I Failed The Bar: Lesson 1

So, I’ll preface this by saying this blog is the first in a string of upcoming blogs where I’ll talk about some of the lessons I learned from failing the bar exam.

I’ve chosen to share my journey after I’ve, in a sense, completed the journey because I didn’t want to “bleed” on anybody. I actually got this from Pastor Steven Furtick. As humans, preachers, pastors, and spiritual teachers go through tough situations and if they aren’t careful the raw emotions of the “not so good” moments will bleed on the people listening, or negatively affect the people who are coming to them for motivation or inspiration. I’m not saying I’m a preacher, pastor, or a spiritual teacher(AT ALL!). I’m just saying I knew that if anything good was going to come from this, I would HAVE to share the journey, but, as a representative of Christ, not give God bad PR by showing my raw emotions (cause some convos got REAL ugly...). Still wanting to remain authentic, I just needed to do my work first. You feel me?

Okay. So of those lessons I learned, here’s a major one:

Lesson 1: God moves when our faith and His will align. 

While it is impossible to please God without faith, our faith alone doesn’t move God. I mean, He’s God so if He’s going to move it’s going to be on His own volition. 

Think about it. 

We can have all the faith in the world that X will happen, but if X isn’t in the will of God and we’ve been praying for God’s perfect will to be done, do you think he would allow it? If God met all of our faith-filled, yet out of his will requests, he wouldn’t be performing his perfect will for our lives. He’d be admitting things that were permissible, but not perfect. We want perfect, not permissible. 

You can also look at it from another perspective. God is our father. As a “good-good” father, would he give something to His child out of season? Would he give a steak to His 3 year old baby? I don’t think so. No matter how much faith that baby has that their father will feed them anything they want, the father knows that the baby just isn’t ready for steak. Wrong season...bad timing.
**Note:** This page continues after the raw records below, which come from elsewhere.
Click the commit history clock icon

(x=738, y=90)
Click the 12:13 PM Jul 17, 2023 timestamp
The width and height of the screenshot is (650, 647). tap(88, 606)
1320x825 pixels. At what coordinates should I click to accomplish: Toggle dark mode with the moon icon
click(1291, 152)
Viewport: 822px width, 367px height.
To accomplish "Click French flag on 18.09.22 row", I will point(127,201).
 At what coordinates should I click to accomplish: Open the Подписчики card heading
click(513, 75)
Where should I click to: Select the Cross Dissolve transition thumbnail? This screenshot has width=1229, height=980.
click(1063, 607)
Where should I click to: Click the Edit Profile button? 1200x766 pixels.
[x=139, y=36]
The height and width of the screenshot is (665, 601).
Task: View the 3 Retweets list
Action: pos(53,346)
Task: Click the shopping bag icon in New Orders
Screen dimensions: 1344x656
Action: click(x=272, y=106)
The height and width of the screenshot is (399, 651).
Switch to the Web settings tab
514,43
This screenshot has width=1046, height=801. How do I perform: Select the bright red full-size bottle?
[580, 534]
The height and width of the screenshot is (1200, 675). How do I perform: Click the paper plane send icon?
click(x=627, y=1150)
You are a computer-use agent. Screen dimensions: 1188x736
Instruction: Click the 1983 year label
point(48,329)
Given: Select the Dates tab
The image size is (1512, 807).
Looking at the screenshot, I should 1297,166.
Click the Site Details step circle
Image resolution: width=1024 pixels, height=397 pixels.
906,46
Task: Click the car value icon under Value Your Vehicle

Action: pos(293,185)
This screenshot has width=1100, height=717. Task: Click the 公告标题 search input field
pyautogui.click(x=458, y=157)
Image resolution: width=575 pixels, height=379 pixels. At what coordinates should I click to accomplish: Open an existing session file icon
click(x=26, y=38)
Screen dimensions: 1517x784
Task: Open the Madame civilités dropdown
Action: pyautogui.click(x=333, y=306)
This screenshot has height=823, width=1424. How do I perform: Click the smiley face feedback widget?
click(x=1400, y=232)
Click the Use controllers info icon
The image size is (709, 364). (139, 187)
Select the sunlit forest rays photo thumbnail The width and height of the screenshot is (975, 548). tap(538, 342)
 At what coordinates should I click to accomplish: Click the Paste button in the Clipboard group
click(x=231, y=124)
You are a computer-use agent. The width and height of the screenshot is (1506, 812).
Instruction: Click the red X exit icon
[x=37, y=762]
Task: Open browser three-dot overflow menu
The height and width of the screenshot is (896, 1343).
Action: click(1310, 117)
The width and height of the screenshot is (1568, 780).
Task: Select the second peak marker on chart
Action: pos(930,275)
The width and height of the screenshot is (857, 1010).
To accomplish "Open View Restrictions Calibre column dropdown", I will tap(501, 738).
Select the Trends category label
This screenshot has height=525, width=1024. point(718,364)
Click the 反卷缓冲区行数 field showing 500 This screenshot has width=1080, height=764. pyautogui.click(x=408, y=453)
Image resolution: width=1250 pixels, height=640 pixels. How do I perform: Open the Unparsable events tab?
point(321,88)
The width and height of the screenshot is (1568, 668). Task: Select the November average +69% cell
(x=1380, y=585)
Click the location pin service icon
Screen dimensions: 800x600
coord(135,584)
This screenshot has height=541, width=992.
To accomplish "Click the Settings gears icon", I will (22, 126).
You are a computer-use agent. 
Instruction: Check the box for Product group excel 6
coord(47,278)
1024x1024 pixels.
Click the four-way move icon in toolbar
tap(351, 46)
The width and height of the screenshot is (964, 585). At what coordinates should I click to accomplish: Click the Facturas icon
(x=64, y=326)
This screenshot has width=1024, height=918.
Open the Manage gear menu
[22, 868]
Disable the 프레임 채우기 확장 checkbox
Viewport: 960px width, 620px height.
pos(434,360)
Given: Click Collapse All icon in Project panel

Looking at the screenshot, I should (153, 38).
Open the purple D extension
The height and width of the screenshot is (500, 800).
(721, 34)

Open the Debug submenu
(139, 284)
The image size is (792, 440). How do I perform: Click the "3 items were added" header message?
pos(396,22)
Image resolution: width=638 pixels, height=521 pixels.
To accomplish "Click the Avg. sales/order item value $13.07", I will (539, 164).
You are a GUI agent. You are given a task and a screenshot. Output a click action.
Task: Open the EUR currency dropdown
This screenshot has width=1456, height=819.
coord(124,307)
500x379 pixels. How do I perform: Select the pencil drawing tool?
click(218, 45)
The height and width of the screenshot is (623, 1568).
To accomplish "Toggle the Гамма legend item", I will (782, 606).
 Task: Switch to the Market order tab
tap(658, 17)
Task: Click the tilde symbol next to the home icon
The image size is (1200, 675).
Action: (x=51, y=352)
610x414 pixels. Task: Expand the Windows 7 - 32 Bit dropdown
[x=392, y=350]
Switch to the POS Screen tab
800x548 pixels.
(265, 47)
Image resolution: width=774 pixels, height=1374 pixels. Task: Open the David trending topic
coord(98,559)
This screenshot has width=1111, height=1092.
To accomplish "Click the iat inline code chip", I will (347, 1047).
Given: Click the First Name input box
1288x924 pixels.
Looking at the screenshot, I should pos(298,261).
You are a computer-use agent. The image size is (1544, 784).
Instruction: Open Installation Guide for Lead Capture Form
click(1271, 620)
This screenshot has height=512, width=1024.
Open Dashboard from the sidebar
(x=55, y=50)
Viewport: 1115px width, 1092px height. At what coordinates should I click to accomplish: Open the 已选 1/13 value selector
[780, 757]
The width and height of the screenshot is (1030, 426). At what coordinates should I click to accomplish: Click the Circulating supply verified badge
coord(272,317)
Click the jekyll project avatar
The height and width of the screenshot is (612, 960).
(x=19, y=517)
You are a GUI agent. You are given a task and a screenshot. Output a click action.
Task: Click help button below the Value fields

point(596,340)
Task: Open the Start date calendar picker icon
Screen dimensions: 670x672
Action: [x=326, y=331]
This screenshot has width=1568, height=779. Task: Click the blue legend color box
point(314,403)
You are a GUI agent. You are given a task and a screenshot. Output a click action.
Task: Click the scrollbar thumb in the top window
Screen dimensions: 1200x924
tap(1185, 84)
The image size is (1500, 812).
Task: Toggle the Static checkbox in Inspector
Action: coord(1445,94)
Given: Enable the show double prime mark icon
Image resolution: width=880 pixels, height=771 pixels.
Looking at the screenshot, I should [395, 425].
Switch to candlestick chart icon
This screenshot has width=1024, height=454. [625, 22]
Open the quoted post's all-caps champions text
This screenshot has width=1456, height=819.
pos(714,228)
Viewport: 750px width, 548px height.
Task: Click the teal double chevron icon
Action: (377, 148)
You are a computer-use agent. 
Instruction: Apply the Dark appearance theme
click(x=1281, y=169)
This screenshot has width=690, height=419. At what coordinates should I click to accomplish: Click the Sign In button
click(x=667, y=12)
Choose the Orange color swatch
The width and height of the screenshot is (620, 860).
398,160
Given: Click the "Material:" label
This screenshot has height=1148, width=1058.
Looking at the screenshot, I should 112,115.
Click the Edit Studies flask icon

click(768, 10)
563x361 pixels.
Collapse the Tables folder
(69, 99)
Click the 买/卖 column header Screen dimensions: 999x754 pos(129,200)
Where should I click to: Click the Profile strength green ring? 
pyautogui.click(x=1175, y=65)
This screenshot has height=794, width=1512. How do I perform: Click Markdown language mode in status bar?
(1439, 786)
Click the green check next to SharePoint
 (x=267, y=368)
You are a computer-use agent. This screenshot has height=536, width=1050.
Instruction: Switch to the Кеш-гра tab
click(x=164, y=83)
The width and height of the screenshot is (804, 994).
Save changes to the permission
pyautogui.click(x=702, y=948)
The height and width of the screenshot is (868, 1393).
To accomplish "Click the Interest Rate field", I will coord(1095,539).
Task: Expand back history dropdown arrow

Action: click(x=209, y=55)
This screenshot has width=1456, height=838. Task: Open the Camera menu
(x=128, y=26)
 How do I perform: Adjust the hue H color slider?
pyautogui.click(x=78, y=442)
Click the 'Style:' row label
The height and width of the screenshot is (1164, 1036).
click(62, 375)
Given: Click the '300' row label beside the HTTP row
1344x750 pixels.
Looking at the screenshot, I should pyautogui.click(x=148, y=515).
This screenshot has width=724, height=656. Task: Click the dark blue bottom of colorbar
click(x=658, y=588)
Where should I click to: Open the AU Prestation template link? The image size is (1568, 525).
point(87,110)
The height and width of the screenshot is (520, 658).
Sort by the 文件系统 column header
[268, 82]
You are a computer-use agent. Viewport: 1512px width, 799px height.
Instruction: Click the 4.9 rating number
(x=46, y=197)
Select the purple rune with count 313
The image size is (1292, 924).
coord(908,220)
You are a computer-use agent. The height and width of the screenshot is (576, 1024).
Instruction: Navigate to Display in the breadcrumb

Just like a baby, at times, we REALLY REALLY want something, but we don’t see that it’s not time for it. We then want to question and blame God, failing to see that God is just being our “good-good” father. He’s looking 100 miles down the road and we’re only paying attention to this pit stop. 

That said, it takes a significant amount of spiritual maturity to say & MEAN “Though he slay me, yet will I trust him.” (Job 13:15)

That scripture used to scare me as a kid. Like, “I can trust God cool....but what I gotta die for? If He’s God, can’t He do what he needs to do and not ‘slay’ me?”



I wasn’t ready.

 I didn’t truly recognize that God’s thoughts and ways are wayyy more complex than mine. I didn’t know that tough situations come to purge out the stuff I didn’t need. I didn’t realize that after singing “Spirit lead me where my trust is without borders...” He’d actually do it and have me somewhere in the middle of the ocean lost on purpose! (Haha...I mean in a way, right?!) I didn’t realize that he prunes the tree in order for it to yield a bountiful harvest. I didn’t realize that the “slaying” was a necessary grooming process transforming me into who I needed to be for HIS will.

I’m not saying that’s an easy pill to swallow. In fact, it’s a big scary one...but I’ve found that if you can just get through those first few steps of doubt and unbelief (which are undoubtedly THEE hardest steps), you’ll start to see that even though God allows “bad” things to happen to us, we can 100% trust and have faith that he will make good things come from it in HIS perfect timing! 

Timing...a whole other concept. 

Ecclesiastes 3:1 is quoted ALL the time (“To every thing there is a season, and a time to every purpose under the heaven.”) That’s a good one, but verse 11 is my favorite.

“He hath made every thing beautiful in his time: also he hath set the world in their heart, so that no man can find out the work that God maketh from the beginning to the end.”

We don’t know what will eventually happen, but we at least know it will be absolutely, positively beautiful in HIS timing. 

Listen, if it’s in God’s perfect will and you ask Him to let His perfect will be done in your life, then it’ll happen. No doubt about it! 

We can get tired of trusting with no results. We can get tired of pushing forward while battling an overwhelming sense of stagnation. It can get rough out here, but....

Keep exercising your faith, and when the time is right, your faith will come into perfect alignment with God’s perfect will and create the most beautiful combustion. It’ll completely blow your mind....no, seriously! 

Comments

  1. Once again, Corky, you have blessed me. This is a true and most realistic perspective that many have a hard time grasping. To be in proper alignment with God and His timing takes more than just prayer. But the elements of trust and actions collaboratively fusing with prayer and faith produce the perfect will of God. Too many of us settle for His permissive approval and short change themselves of the fullness of God's will for their lives. Great blog babygirl! Keep it up!